### Exercise goal
Each entry is to be retyped exactly as it stands.

### Exercise input
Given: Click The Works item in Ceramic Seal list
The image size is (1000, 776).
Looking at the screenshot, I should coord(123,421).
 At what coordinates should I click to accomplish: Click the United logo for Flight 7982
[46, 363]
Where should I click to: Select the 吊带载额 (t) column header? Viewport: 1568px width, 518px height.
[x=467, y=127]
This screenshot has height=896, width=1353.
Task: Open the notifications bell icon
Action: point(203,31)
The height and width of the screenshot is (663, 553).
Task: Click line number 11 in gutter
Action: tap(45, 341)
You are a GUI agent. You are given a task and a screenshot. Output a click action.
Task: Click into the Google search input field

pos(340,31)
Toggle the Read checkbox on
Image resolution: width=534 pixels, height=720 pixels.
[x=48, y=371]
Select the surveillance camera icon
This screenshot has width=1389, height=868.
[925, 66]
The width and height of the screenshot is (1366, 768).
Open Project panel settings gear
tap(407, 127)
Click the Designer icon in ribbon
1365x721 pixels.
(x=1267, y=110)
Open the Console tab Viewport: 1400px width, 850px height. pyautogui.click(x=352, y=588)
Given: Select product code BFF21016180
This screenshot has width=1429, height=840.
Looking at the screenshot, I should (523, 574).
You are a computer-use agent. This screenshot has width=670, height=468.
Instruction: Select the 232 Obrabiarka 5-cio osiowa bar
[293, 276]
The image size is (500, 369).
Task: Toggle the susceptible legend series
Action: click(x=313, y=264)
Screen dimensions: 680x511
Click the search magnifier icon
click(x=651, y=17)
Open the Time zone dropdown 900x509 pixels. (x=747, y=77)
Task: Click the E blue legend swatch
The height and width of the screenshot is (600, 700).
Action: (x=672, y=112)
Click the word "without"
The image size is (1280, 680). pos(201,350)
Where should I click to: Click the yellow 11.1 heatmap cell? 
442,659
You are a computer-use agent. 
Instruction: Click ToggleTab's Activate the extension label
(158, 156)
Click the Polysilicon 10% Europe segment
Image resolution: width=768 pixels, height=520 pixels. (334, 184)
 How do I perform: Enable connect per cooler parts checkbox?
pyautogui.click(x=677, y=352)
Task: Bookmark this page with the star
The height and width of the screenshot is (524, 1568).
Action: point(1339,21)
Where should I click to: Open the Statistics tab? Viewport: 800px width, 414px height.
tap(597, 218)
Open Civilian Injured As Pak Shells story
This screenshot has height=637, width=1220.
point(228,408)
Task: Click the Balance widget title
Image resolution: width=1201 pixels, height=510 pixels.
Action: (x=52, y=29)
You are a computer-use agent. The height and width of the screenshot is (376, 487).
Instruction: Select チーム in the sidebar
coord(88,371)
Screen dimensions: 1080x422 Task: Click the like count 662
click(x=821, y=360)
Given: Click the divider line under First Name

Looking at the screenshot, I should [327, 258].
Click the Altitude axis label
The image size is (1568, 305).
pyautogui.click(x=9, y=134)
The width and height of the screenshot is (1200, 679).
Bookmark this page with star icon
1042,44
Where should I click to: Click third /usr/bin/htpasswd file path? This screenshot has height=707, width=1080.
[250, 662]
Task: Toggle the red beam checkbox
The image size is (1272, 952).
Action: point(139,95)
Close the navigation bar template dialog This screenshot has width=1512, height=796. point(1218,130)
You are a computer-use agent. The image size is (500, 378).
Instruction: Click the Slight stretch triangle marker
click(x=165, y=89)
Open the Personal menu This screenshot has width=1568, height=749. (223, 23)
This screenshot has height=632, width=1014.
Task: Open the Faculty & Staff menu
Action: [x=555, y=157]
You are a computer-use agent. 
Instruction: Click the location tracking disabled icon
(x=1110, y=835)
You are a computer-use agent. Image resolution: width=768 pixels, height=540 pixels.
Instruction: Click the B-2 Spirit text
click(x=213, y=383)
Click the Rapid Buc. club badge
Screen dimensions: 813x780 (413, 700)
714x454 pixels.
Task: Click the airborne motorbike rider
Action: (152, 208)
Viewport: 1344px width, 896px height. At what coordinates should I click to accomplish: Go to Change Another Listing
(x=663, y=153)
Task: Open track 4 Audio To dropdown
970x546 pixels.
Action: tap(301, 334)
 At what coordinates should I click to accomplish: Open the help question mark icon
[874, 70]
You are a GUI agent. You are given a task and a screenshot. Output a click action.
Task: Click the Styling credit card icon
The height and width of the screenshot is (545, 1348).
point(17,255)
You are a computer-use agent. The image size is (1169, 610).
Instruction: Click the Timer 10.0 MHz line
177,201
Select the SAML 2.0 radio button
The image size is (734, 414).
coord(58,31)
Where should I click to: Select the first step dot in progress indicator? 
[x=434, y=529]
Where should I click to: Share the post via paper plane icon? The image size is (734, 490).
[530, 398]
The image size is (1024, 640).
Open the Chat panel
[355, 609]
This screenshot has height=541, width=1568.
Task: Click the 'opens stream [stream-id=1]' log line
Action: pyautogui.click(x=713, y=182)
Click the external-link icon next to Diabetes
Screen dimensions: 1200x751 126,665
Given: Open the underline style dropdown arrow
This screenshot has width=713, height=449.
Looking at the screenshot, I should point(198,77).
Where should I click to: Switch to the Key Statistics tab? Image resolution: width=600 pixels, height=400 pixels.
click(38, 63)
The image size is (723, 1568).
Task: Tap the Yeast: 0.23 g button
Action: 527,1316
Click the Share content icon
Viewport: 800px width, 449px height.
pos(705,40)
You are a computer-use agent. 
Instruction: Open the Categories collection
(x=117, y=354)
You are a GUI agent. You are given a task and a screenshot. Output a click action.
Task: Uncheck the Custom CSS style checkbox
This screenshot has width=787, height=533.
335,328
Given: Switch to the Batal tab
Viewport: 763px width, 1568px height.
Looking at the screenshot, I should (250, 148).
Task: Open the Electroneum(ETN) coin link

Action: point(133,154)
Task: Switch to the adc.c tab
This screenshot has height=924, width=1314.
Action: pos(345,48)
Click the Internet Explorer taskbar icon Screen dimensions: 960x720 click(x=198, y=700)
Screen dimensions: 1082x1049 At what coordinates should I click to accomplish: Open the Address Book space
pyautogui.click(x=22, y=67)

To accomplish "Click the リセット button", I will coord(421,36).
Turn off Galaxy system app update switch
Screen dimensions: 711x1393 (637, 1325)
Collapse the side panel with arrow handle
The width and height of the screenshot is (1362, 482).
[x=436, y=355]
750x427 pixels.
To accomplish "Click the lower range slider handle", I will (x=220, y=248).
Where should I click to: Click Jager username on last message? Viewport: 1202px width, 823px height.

### Solution for this problem
Given: Click The Works item in Ceramic Seal list
The image size is (1000, 776).
Looking at the screenshot, I should coord(123,421).
 At what coordinates should I click to accomplish: Click the United logo for Flight 7982
[46, 363]
Where should I click to: Select the 吊带载额 (t) column header? Viewport: 1568px width, 518px height.
[x=467, y=127]
This screenshot has height=896, width=1353.
Task: Open the notifications bell icon
Action: point(203,31)
The height and width of the screenshot is (663, 553).
Task: Click line number 11 in gutter
Action: tap(45, 341)
You are a GUI agent. You are given a task and a screenshot. Output a click action.
Task: Click into the Google search input field

pos(340,31)
Toggle the Read checkbox on
Image resolution: width=534 pixels, height=720 pixels.
[x=48, y=371]
Select the surveillance camera icon
This screenshot has width=1389, height=868.
[925, 66]
The width and height of the screenshot is (1366, 768).
Open Project panel settings gear
tap(407, 127)
Click the Designer icon in ribbon
1365x721 pixels.
(x=1267, y=110)
Open the Console tab Viewport: 1400px width, 850px height. pyautogui.click(x=352, y=588)
Given: Select product code BFF21016180
This screenshot has width=1429, height=840.
Looking at the screenshot, I should (523, 574).
You are a computer-use agent. This screenshot has width=670, height=468.
Instruction: Select the 232 Obrabiarka 5-cio osiowa bar
[293, 276]
The image size is (500, 369).
Task: Toggle the susceptible legend series
Action: click(x=313, y=264)
Screen dimensions: 680x511
Click the search magnifier icon
click(x=651, y=17)
Open the Time zone dropdown 900x509 pixels. (x=747, y=77)
Task: Click the E blue legend swatch
The height and width of the screenshot is (600, 700).
Action: (x=672, y=112)
Click the word "without"
The image size is (1280, 680). pos(201,350)
Where should I click to: Click the yellow 11.1 heatmap cell? 
442,659
You are a computer-use agent. 
Instruction: Click ToggleTab's Activate the extension label
(158, 156)
Click the Polysilicon 10% Europe segment
Image resolution: width=768 pixels, height=520 pixels. (334, 184)
 How do I perform: Enable connect per cooler parts checkbox?
pyautogui.click(x=677, y=352)
Task: Bookmark this page with the star
The height and width of the screenshot is (524, 1568).
Action: point(1339,21)
Where should I click to: Open the Statistics tab? Viewport: 800px width, 414px height.
tap(597, 218)
Open Civilian Injured As Pak Shells story
This screenshot has height=637, width=1220.
point(228,408)
Task: Click the Balance widget title
Image resolution: width=1201 pixels, height=510 pixels.
Action: (x=52, y=29)
You are a computer-use agent. The height and width of the screenshot is (376, 487).
Instruction: Select チーム in the sidebar
coord(88,371)
Screen dimensions: 1080x422 Task: Click the like count 662
click(x=821, y=360)
Given: Click the divider line under First Name

Looking at the screenshot, I should [327, 258].
Click the Altitude axis label
The image size is (1568, 305).
pyautogui.click(x=9, y=134)
The width and height of the screenshot is (1200, 679).
Bookmark this page with star icon
1042,44
Where should I click to: Click third /usr/bin/htpasswd file path? This screenshot has height=707, width=1080.
[250, 662]
Task: Toggle the red beam checkbox
The image size is (1272, 952).
Action: point(139,95)
Close the navigation bar template dialog This screenshot has width=1512, height=796. point(1218,130)
You are a computer-use agent. The image size is (500, 378).
Instruction: Click the Slight stretch triangle marker
click(x=165, y=89)
Open the Personal menu This screenshot has width=1568, height=749. (223, 23)
This screenshot has height=632, width=1014.
Task: Open the Faculty & Staff menu
Action: [x=555, y=157]
You are a computer-use agent. 
Instruction: Click the location tracking disabled icon
(x=1110, y=835)
You are a computer-use agent. Image resolution: width=768 pixels, height=540 pixels.
Instruction: Click the B-2 Spirit text
click(x=213, y=383)
Click the Rapid Buc. club badge
Screen dimensions: 813x780 (413, 700)
714x454 pixels.
Task: Click the airborne motorbike rider
Action: (152, 208)
Viewport: 1344px width, 896px height. At what coordinates should I click to accomplish: Go to Change Another Listing
(x=663, y=153)
Task: Open track 4 Audio To dropdown
970x546 pixels.
Action: tap(301, 334)
 At what coordinates should I click to accomplish: Open the help question mark icon
[874, 70]
You are a GUI agent. You are given a task and a screenshot. Output a click action.
Task: Click the Styling credit card icon
The height and width of the screenshot is (545, 1348).
point(17,255)
You are a computer-use agent. The image size is (1169, 610).
Instruction: Click the Timer 10.0 MHz line
177,201
Select the SAML 2.0 radio button
The image size is (734, 414).
coord(58,31)
Where should I click to: Select the first step dot in progress indicator? 
[x=434, y=529]
Where should I click to: Share the post via paper plane icon? The image size is (734, 490).
[530, 398]
The image size is (1024, 640).
Open the Chat panel
[355, 609]
This screenshot has height=541, width=1568.
Task: Click the 'opens stream [stream-id=1]' log line
Action: pyautogui.click(x=713, y=182)
Click the external-link icon next to Diabetes
Screen dimensions: 1200x751 126,665
Given: Open the underline style dropdown arrow
This screenshot has width=713, height=449.
Looking at the screenshot, I should point(198,77).
Where should I click to: Switch to the Key Statistics tab? Image resolution: width=600 pixels, height=400 pixels.
click(38, 63)
The image size is (723, 1568).
Task: Tap the Yeast: 0.23 g button
Action: 527,1316
Click the Share content icon
Viewport: 800px width, 449px height.
pos(705,40)
You are a computer-use agent. 
Instruction: Open the Categories collection
(x=117, y=354)
You are a GUI agent. You are given a task and a screenshot. Output a click action.
Task: Uncheck the Custom CSS style checkbox
This screenshot has width=787, height=533.
335,328
Given: Switch to the Batal tab
Viewport: 763px width, 1568px height.
Looking at the screenshot, I should (250, 148).
Task: Open the Electroneum(ETN) coin link

Action: point(133,154)
Task: Switch to the adc.c tab
This screenshot has height=924, width=1314.
Action: pos(345,48)
Click the Internet Explorer taskbar icon Screen dimensions: 960x720 click(x=198, y=700)
Screen dimensions: 1082x1049 At what coordinates should I click to accomplish: Open the Address Book space
pyautogui.click(x=22, y=67)

To accomplish "Click the リセット button", I will coord(421,36).
Turn off Galaxy system app update switch
Screen dimensions: 711x1393 (637, 1325)
Collapse the side panel with arrow handle
The width and height of the screenshot is (1362, 482).
[x=436, y=355]
750x427 pixels.
To accomplish "Click the lower range slider handle", I will (x=220, y=248).
Where should I click to: Click Jager username on last message? Viewport: 1202px width, 823px height.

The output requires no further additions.